“Because it was easy.”
That’s from the police report for William Lowder, age 58, who will be serving 60 months in prison for defrauding clients out of significant investment funds. The Williamsburg, MI, insurance broker was also ordered to pay restitution of $1,567,908 and complete 300 hours of community service for his crimes.
A licensed insurance agent and annuities producer, Lowder began defrauding senior clients in 2001 by convincing them to liquidate existing annuity investments and then direct the proceeds to him for reinvestment. Lowder invested the proceeds, alright – into his own bank account.
“This case is especially troubling given that Mr. Lowder stole significant amounts of money from elderly clients who, like most citizens, rely upon their limited investments to provide for their financial security,” said U.S. Attorney Miles.

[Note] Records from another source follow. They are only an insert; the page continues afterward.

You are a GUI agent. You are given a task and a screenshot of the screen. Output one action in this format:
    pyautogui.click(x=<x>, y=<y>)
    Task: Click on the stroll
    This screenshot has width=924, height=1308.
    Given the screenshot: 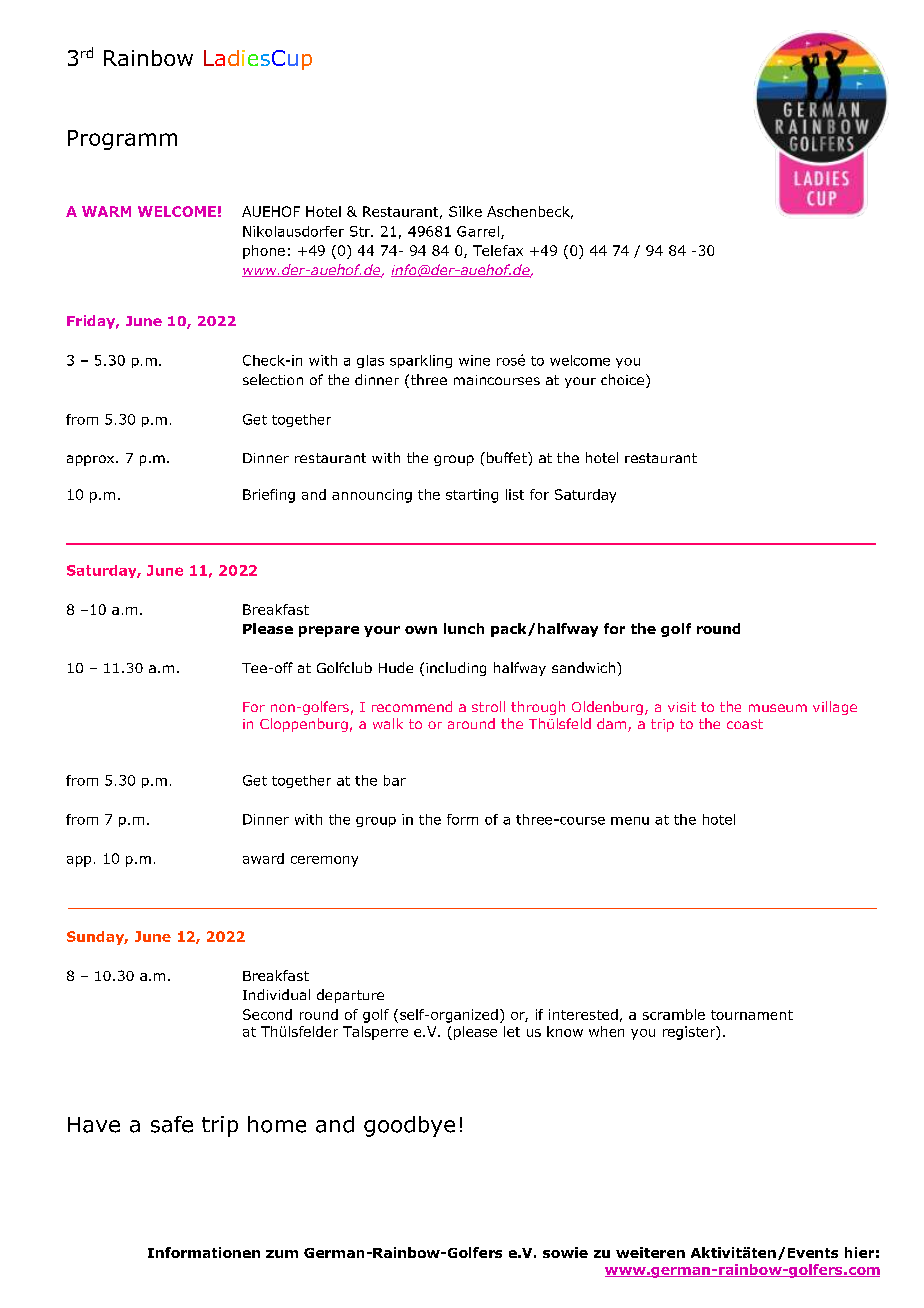 What is the action you would take?
    pyautogui.click(x=488, y=706)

Indeed. And while the authorities are committed to stopping predatory scams against seniors, you can take the target off your back by looking out for these red flags:
- A financial adviser who asks you for a loan. Lowder reportedly asked one of his clients to lend him $3,000, which he did eventually repay – without interest.
- A financial adviser who asks you to withdraw your assets. Liquidation is not necessarily a bad thing, but beware when your adviser asks you to fork the cash over to him.

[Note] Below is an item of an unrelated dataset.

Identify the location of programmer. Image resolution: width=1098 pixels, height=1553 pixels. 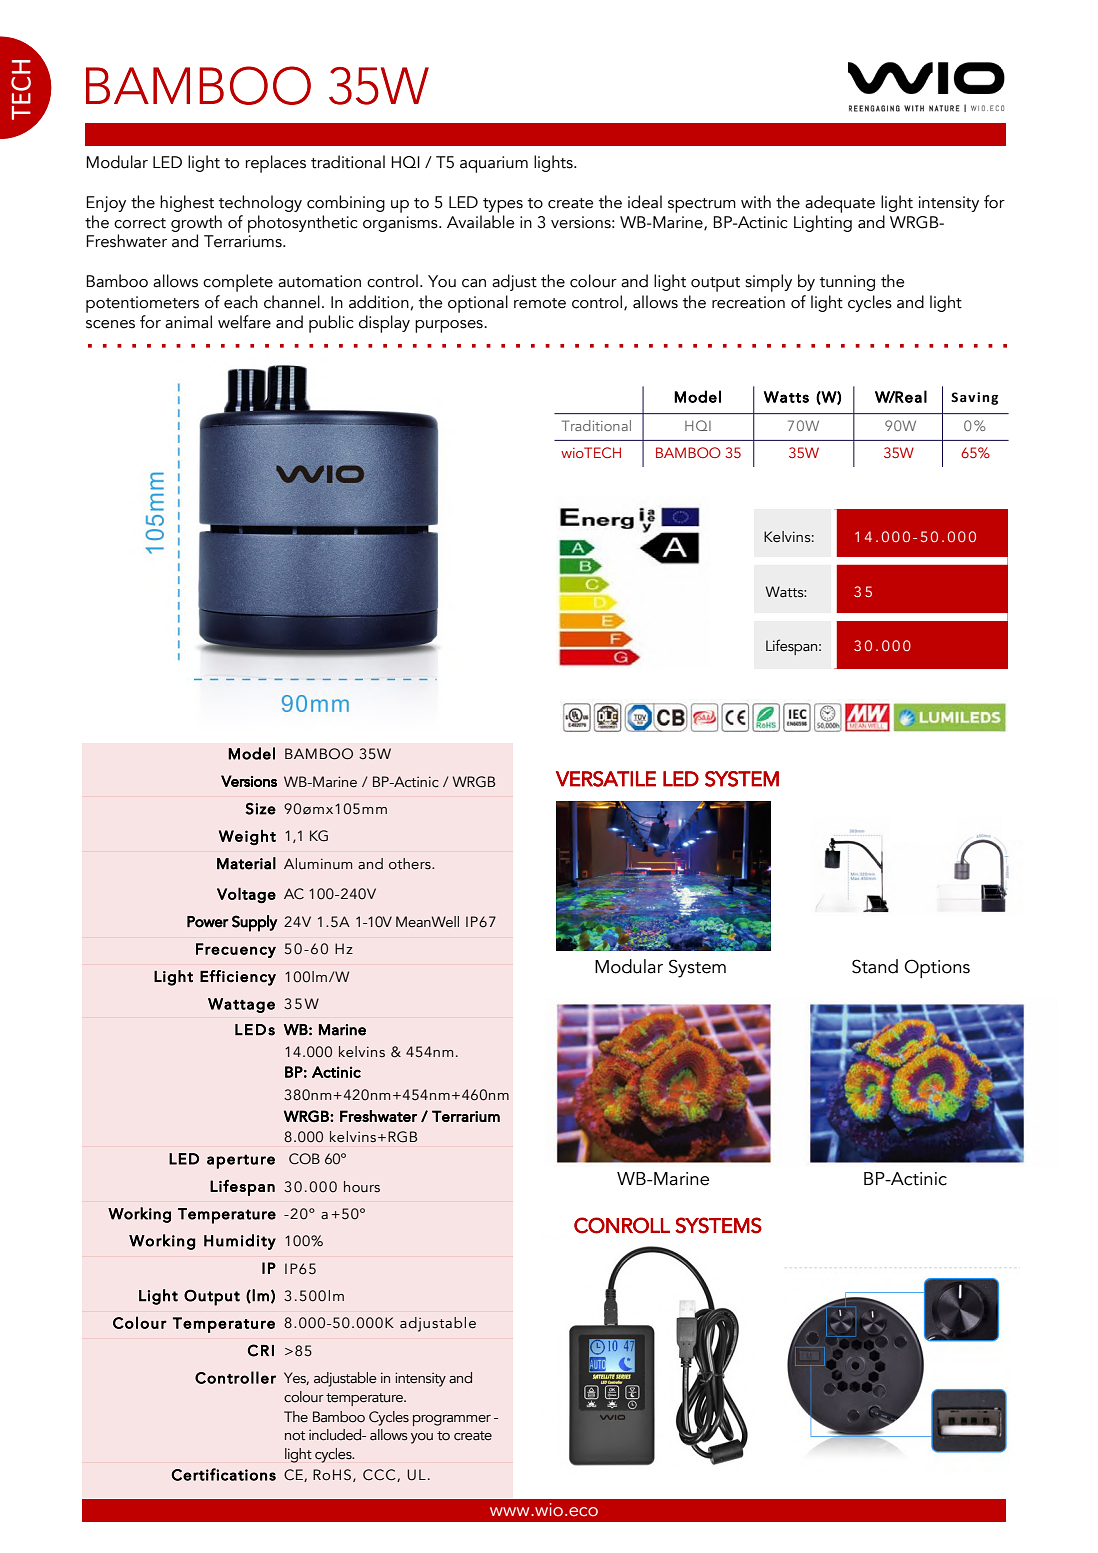
(452, 1420).
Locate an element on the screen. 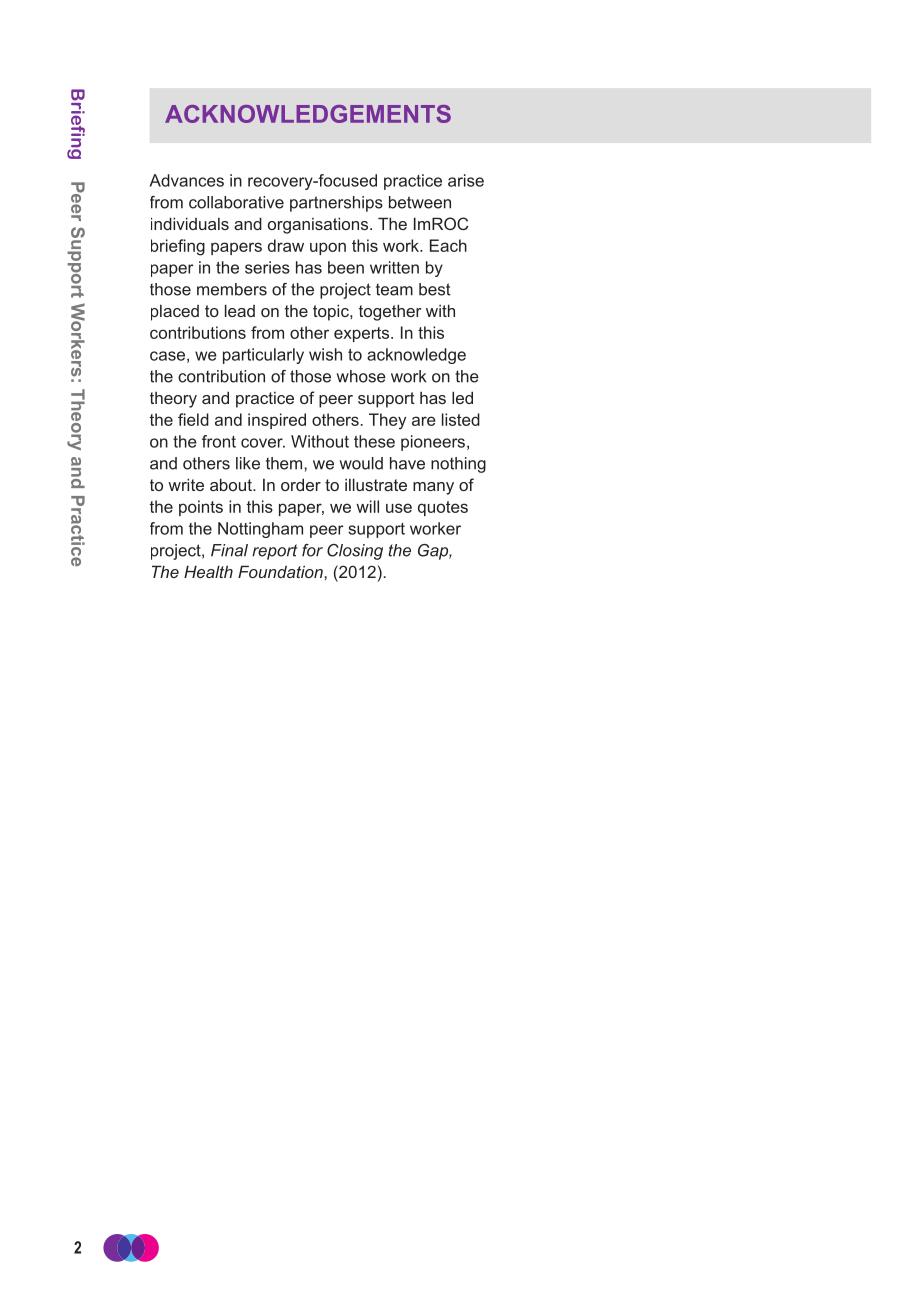 Image resolution: width=924 pixels, height=1308 pixels. best is located at coordinates (435, 289).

- A financial adviser who won’t give you a straight answer. Anyone responsible for handling your money should be completely transparent with you, and with the IRS.
Like Lowder, anyone can produce fraudulent documents. That’s why it’s important to go directly to the source and double-check that the money your accountant says you have is really there. And never get complacent – Lowder began a financial adviser relationship with one client in 1997 but didn’t start stealing from her until 2006.
Vigilance is the watchword – especially for seniors.